Een markt in JakartaAP
Jakarta
‘Ze vroegen om een retourticket en een werkvergunning in het Nederlands’, zegt Santema schouderophalend. ‘Ik woon 23 jaar in Indonesië. Mijn werkvergunning is in het Indonesisch natuurlijk.’ Het oponthoud lijkt hem weinig te deren. ‘Als ondernemer in Indonesië heb je wel een bepaalde instelling nodig. Je moet je niet gek laten maken.’
Op zijn vijftiende reed Santema al in een frietkar rond, zonder rijbewijs. Aanvaringen met de politie loste hij als een heer op: ‘Met de duim omhoog, geen middelvinger.’ En zo gebeurt het nu nog. Santema is met zes bars, twee galeries in antieke kaarten, een uitgeverij en een kleine stroopwafelbakkerij een ondernemende duizendpoot in Jakarta.
‘Er zijn daar zo veel mogelijkheden voor ondernemers’, vertelt hij. In 2005 sjouwde zijn moeder Aaltje een loodzware stroopwafelbakplaat mee. De proefkoek, met een speciaal ontwikkelde stroop om de tropische hitte te weerstaan, sloeg aan. Intussen verkoopt Aaltje Bakery wafels aan supermarkten, scholen en koffiehuizen.
Regels
Over de Indonesische bureaucratie is Santema mild. Eigenlijk kan hij zo snel geen tenenkrommende regels bedenken. ‘In Nederland zijn er regels en wetten om je eraan te houden. In Indonesië bestaan ze zodat mensen er wat aan kunnen verdienen.’ Zo geeft de brandweer pas een bewijs van brandveiligheid af als je een staftraining hebt gekregen. ‘Dat kost je een paar maaltijden. En aan het eind van de middag moet je ook hun brandblussers kopen’, grinnikt de ondernemer.
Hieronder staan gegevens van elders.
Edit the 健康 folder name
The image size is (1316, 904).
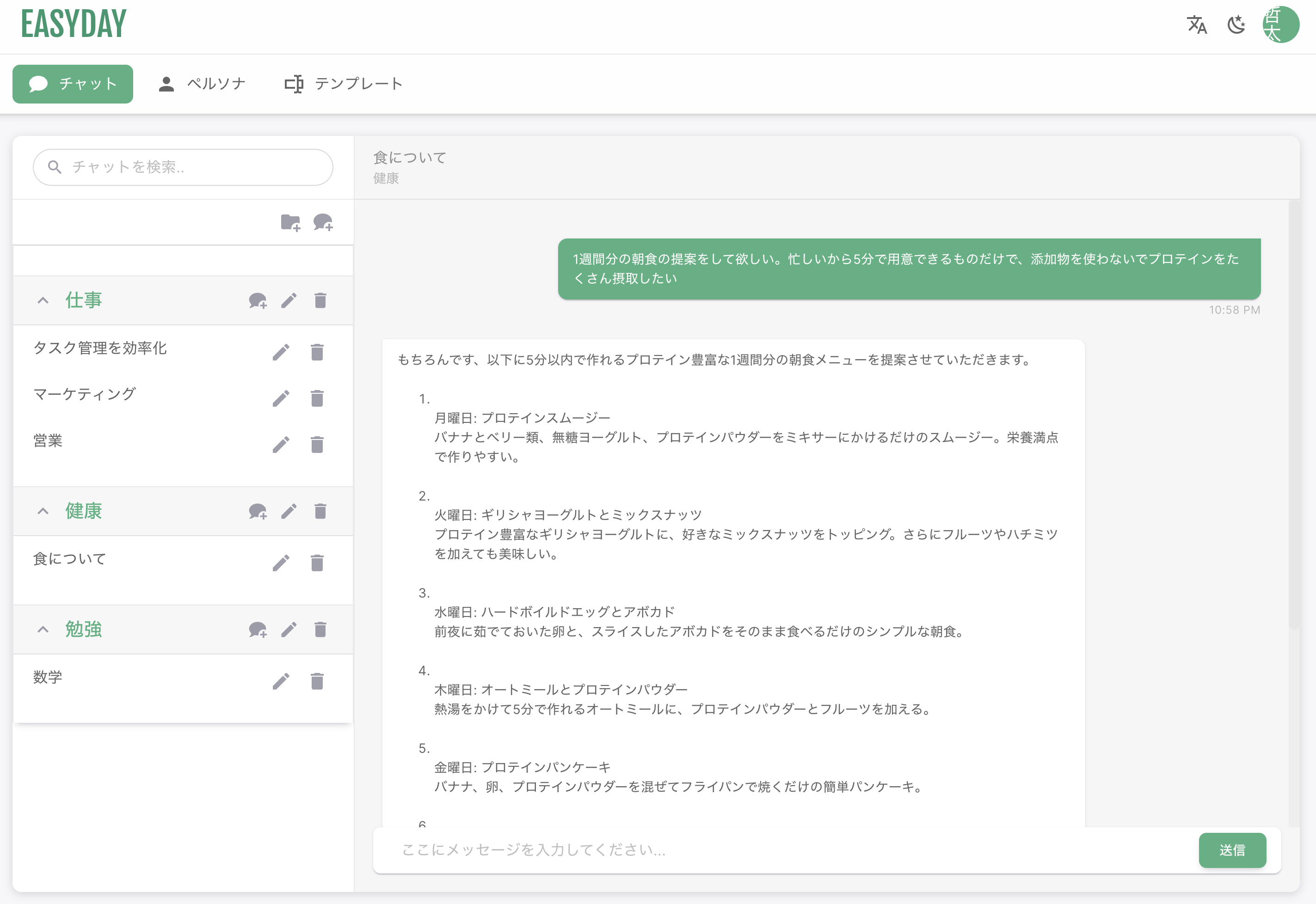[x=289, y=512]
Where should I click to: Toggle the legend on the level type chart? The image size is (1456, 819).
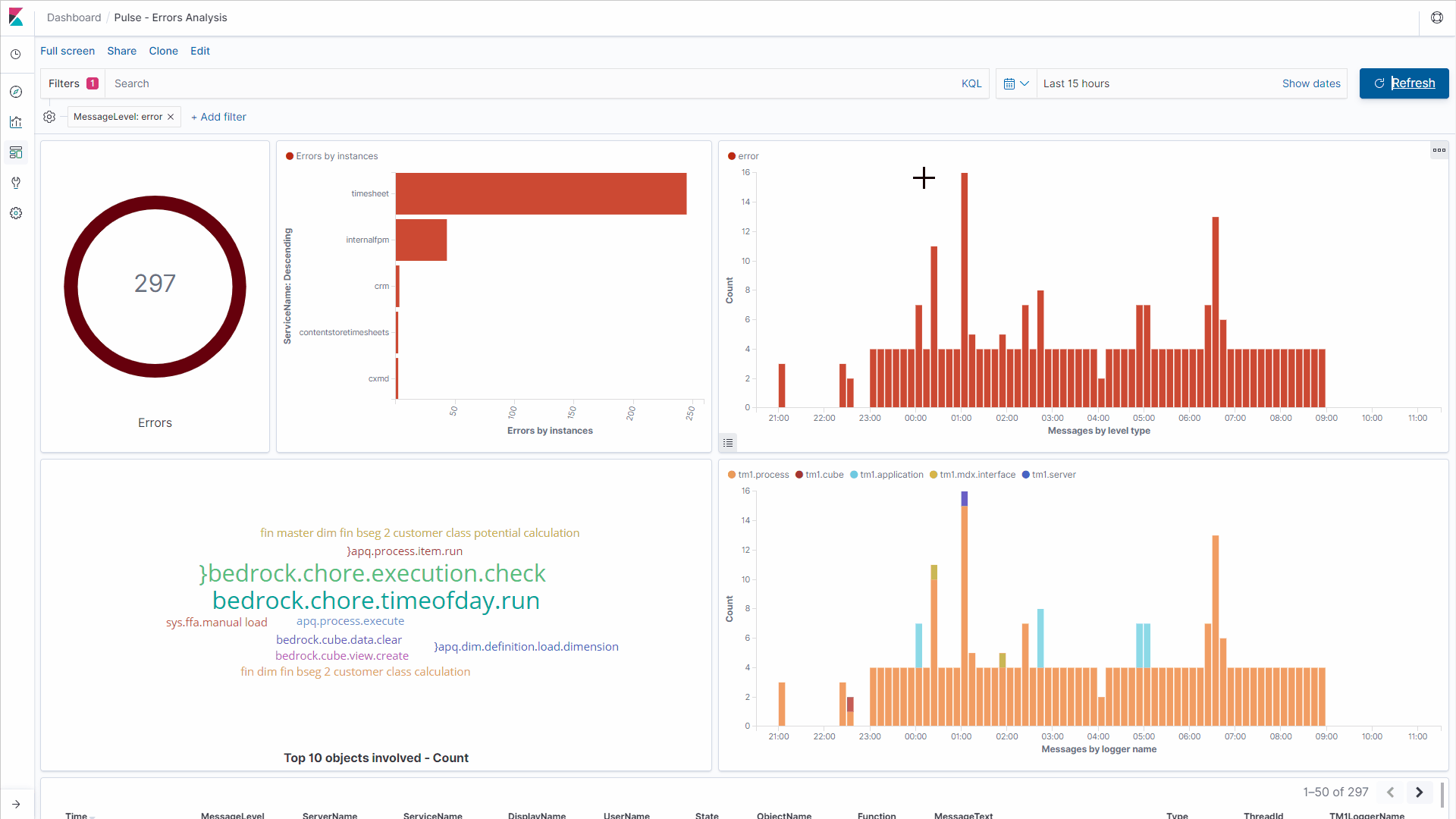(x=728, y=442)
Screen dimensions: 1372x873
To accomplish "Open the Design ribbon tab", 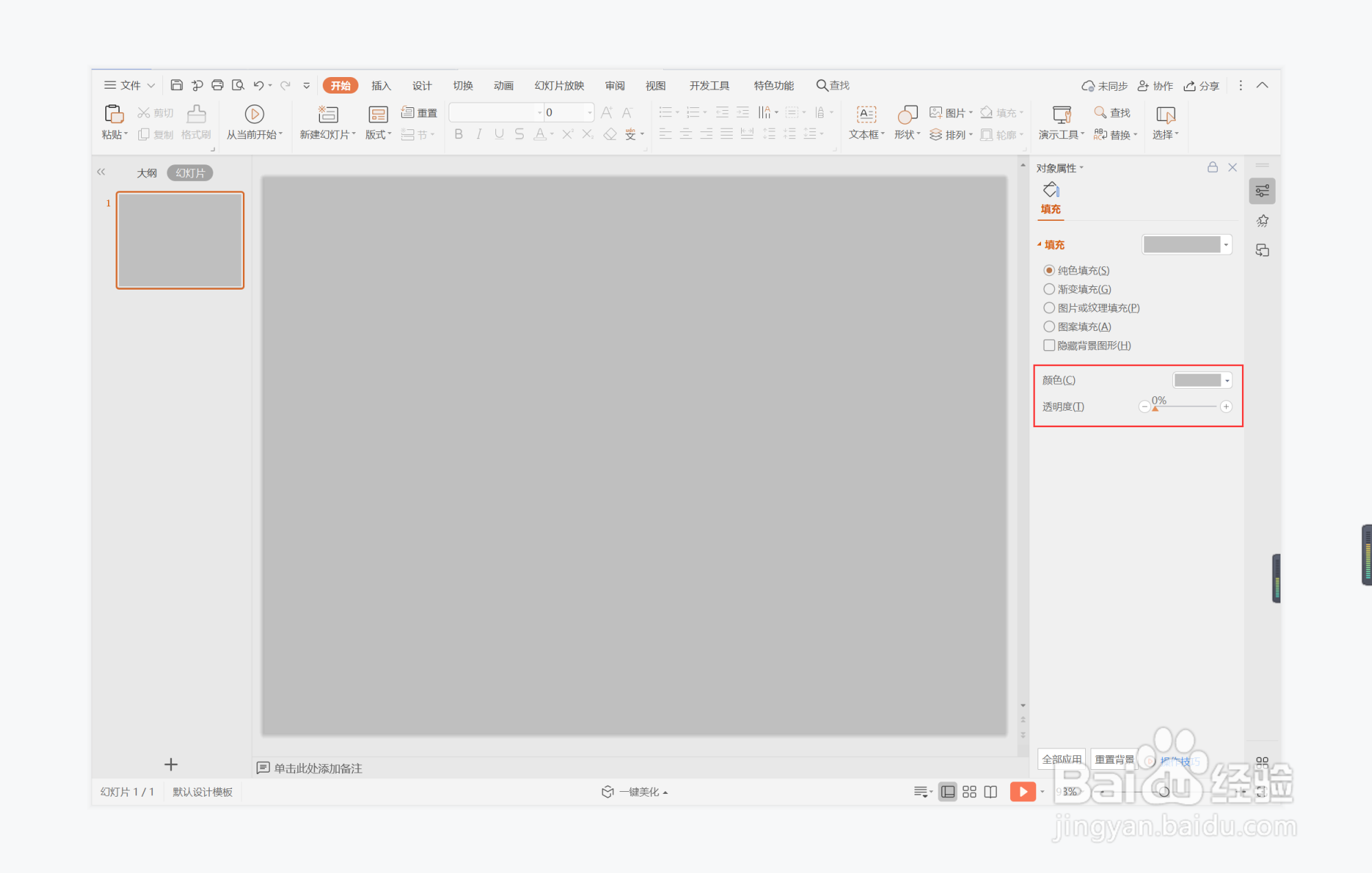I will pos(421,85).
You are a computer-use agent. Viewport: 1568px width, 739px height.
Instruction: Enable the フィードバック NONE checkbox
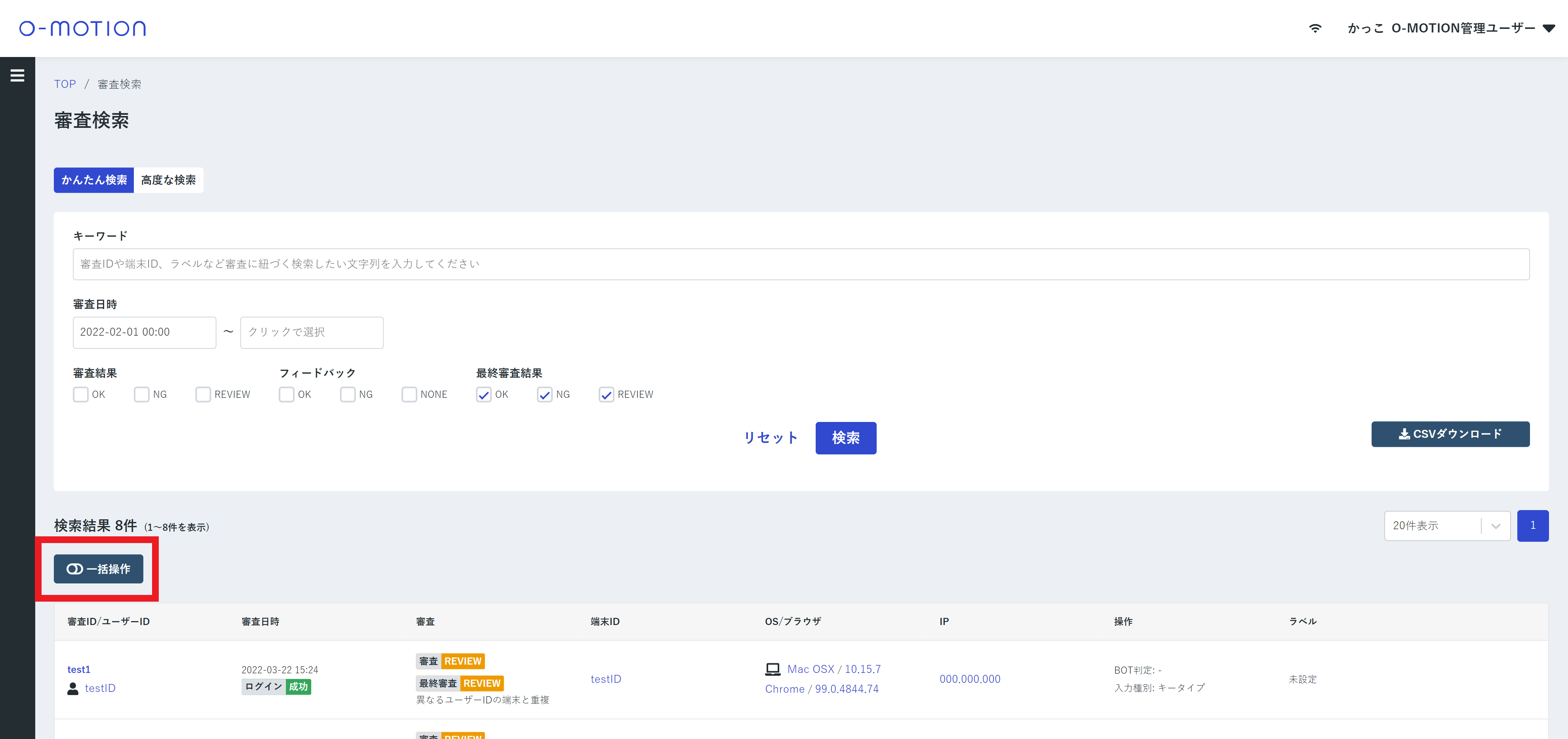(x=409, y=395)
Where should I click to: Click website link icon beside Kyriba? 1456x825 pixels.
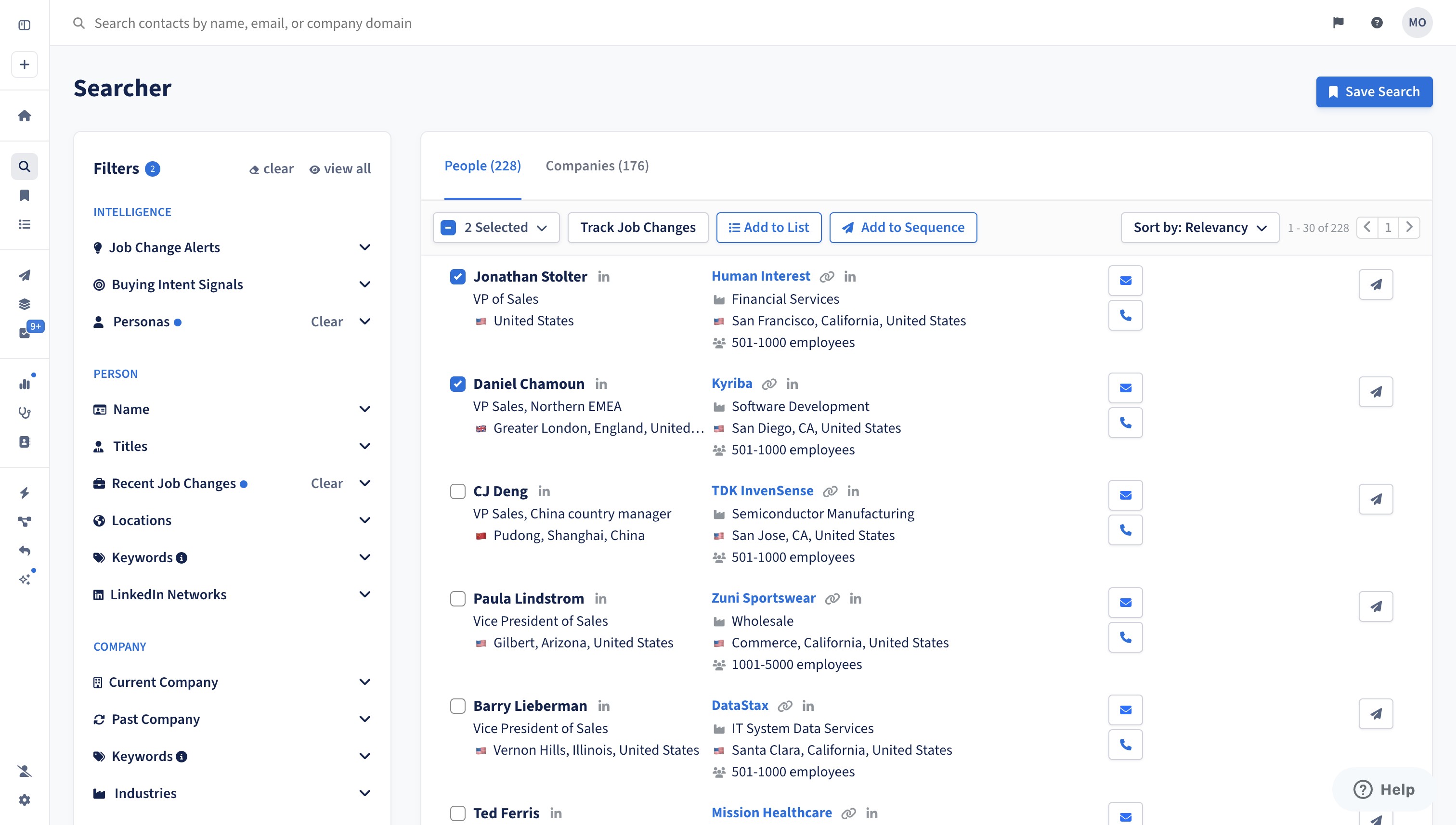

‘Als je er al een tijd zit, dan weet je hoe het werkt. En je kent de juiste mensen.’ Veel ondernemers werken met lokale ‘agents’ om de papieren te regelen. Ook Santema heeft een team van mensen die de regels kennen en de juiste ingangen hebben. ‘Instanties vinden altijd wel iets wat niet klopt en dan laat je zo’n agent onderhandelen. En ja, die moeten soms met envelopjes schuiven’, geeft hij toe. ‘Het manoeuvreren tussen wetten en enveloppen door heb ik altijd als een uitdaging ervaren. Dat heeft leergeld gekost. Je bent ergens toch overgeleverd aan de goden.’
Stroopwafels
‘Goede contacten in hogere rangen helpen, maar ze moeten je aardig vinden. Een emotionele druktemaker vinden ze niets’, voegt Santema daaraan toe. Zo raakte hij bevriend met het hoofd van de ‘ intelligence’, die hem ooit bijna het land uit had gezet omdat zijn werkvergunning niet in orde was. ‘Hij belt nog wel eens om te vragen hoe het gaat. En of er geen problemen zijn.’ Zijn strategie? ‘Pakje stroopwafels mee, blijven lachen en geduld, heel veel geduld hebben.’